İstenenler -
A) Ak Parti teşkilatları üzerine yazıya göre aşağıdaki soruları yanıtlayın:
(i) Yazar dünkü yazısında hangi konuyu ele almış?
(ii) Ak Parti'nin tarihi kaç yıla yaklaşıyor?
(iii) Kurumlar büyüyüp geliştikçe ve kurumsallaştıkça neler artar?
B) Ak Parti teşkilatları üzerine yazıyı iki cümleyle özetleyin.
C) Ak Parti teşkilatları üzerine yazıyı kaldığı yerden devralıp sürdürün.

Okuma metni -
ÖRGÜT, ÖRGÜT GELİŞTİRME FAALİYETİ VE AK PARTİ TEŞKİLATLARI -VI-
Dünkü yazımızda, Ak Parti örgütünün/teşkilatının, son yıllarda neden fonksiyonel ve üretken olamadığını, önceki dört yazımızda ortaya koyduğumuz yaklaşımlar çerçevesinde ele aldık. Bugün ona devam edeceğiz.
2- Yukarıda belirttiğimiz, ‘kurumların ve örgütlerin donuklaşmalarının ve fonksiyonel olamamalarının sebepleri’ açısından konuya yaklaşırsak, şunları görürüz:
Kurulur kurulmaz, hemen iktidara gelen Ak Parti’nin, yirmi yıla yaklaşan tarihi boyunca çok fazla büyümüş, istikrar bulmuş ya da yerli yerine oturmuş olması da bu olumsuz durumu hazırlayan önemli sebeplerden birisidir. Nitekim yukarıda şu tespitin altını çizmiştik: ‘Kurumlar büyüyüp geliştikçe ve kurumsallaştıkça merkezileşme durumları, hiyerarşik basamaklar, bürokratik işlemler ve formelleşme dereceleri artar. Her şey kurallara göre yürür, herkesin yapacağı işler de bu kurumlarda aşağı-yukarı belli olmuş olur. İlk bakışta bu durum çok iyi olarak değerlendirilebilir. Ancak örgüt sosyolojisi açısından bakıldığında da bu durum inisiyatif almayı ve kurumu daha ileriye götürme arayışını, sorunları tespit ve teşhis etmeği, çözüm arama istek ve arzusunu, yenilik üretme ve geliştirme çabasını, kısaca kurum dinamizmini ortadan kaldıran, kurumu donuklaştıran, statik bir yapıya sürükleyen bir durum olarak karşımıza çıkar’, demiştik. Bugün Ak Parti’de bu durumun yaşandığı kanaatindeyim.

Verilen kayıtlar -
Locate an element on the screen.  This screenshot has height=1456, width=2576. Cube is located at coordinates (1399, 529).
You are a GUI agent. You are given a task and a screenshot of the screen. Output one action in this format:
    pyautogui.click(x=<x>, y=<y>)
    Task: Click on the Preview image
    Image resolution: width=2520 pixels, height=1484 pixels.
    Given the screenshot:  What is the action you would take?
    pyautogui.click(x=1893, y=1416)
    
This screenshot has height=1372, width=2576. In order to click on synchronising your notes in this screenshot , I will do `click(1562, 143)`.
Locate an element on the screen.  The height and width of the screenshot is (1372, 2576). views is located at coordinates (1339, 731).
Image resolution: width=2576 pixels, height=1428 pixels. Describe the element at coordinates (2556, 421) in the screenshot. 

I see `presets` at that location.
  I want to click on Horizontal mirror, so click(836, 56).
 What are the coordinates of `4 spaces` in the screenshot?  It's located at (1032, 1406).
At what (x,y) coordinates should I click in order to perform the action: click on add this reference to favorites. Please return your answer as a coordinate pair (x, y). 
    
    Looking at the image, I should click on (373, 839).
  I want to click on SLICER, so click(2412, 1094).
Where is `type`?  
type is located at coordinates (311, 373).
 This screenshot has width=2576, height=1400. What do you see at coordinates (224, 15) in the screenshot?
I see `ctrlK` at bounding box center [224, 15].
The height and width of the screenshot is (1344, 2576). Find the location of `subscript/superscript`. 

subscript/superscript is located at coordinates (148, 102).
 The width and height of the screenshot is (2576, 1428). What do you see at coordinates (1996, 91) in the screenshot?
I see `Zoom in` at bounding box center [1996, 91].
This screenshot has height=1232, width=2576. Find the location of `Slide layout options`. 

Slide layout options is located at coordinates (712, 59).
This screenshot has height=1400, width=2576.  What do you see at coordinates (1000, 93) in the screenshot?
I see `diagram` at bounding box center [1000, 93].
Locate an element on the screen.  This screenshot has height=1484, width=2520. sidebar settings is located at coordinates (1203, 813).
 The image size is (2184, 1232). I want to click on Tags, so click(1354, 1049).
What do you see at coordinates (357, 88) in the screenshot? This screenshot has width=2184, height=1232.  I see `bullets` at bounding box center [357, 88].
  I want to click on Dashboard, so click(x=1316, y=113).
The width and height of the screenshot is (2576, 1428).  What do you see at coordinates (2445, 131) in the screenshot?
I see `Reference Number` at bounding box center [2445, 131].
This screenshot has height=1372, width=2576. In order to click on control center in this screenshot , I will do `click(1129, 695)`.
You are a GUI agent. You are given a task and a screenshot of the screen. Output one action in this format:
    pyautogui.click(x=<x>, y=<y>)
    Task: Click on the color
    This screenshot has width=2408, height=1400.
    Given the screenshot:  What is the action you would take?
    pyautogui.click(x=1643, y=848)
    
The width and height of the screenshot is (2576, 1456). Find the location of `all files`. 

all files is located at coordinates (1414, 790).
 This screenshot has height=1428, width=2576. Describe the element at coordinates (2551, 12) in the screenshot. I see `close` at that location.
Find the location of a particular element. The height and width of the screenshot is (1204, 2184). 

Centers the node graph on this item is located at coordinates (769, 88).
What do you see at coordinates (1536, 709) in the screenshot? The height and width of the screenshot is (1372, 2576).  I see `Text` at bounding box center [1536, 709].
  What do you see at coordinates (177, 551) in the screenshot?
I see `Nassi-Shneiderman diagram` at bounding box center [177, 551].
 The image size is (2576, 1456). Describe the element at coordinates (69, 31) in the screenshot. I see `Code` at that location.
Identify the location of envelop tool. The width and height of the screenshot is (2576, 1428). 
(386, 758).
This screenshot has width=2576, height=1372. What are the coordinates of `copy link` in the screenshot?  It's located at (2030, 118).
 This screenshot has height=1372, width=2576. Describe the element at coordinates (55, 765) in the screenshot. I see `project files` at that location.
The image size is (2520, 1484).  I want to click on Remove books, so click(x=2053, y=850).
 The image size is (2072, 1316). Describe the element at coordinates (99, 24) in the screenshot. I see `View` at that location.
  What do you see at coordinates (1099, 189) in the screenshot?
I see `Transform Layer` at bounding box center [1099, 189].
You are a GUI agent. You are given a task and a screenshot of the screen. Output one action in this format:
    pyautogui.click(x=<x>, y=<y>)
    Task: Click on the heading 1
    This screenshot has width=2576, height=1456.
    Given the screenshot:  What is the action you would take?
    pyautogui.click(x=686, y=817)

Çözümler -
A)
(i) Ak Parti örgütünün son yıllarda neden fonksiyonel ve üretken olamadığını.
(ii) Yirmi yıla.
(iii) Merkezileşme durumları, hiyerarşik basamaklar, bürokratik işlemler ve formelleşme dereceleri.

B) Yazar, Ak Parti teşkilatının son yıllarda neden fonksiyonel ve üretken olamadığını ele almayı sürdürüyor. Partinin yirmi yıla yaklaşan tarihinde çok büyüyüp istikrar bulmasını önemli bir sebep sayıyor ve kurumsallaşmanın kurum dinamizmini ortadan kaldırıp kurumu donuklaştırdığı durumun bugün Ak Parti'de yaşandığı kanaatini dile getiriyor.

C)
Bu durumun önüne geçmek için illerdeki kongre, Genel Merkez’de de Büyük Kongre sonrası, yukarıda belirtilen özellikteki ‘insan kaynaklarından’ oluşan il yürütme kurullarına ve MYK’ya yönelik özel bir program uygulanmalıdır. Bu program bir bütün halinde Ak Parti’nin Kuruluş Felsefesinde yatan dava, dava ruhu ve dava insanı, değişim, gelişim, girişimcilik, liderlik, sosyal girişimcilik, yenilik ve üretkenlik gibi konuları içeren dersler konulmalıdır. Ayrıca düşünceyi tanımlayıp, onu yeniden harekete geçiren ve var olanın üzerine yeniden düşündürüp, eksiklerini ve yanlışlarını görmesine yarayan seminerler düzenlenmelidir. Böylece onları hem dinamik kılan, hem de örgütü daha da ileriye taşıyabilmelerine yarayan bu bilgi ve deneyimler, en ileri düzeydeki uzmanlar tarafından kendilerine takdim edilmelidir. Bu program, sürekli olarak geliştirilip il ve Genel Merkez MYK üyelerine uygulanmalıdır ki, bu kurullar dinamik olsun ve bunlar da kendi örgütlerini hareketlendirebilsin. Böylece Ak Parti Örgütü de sürekli olarak dinamik kalabilsin.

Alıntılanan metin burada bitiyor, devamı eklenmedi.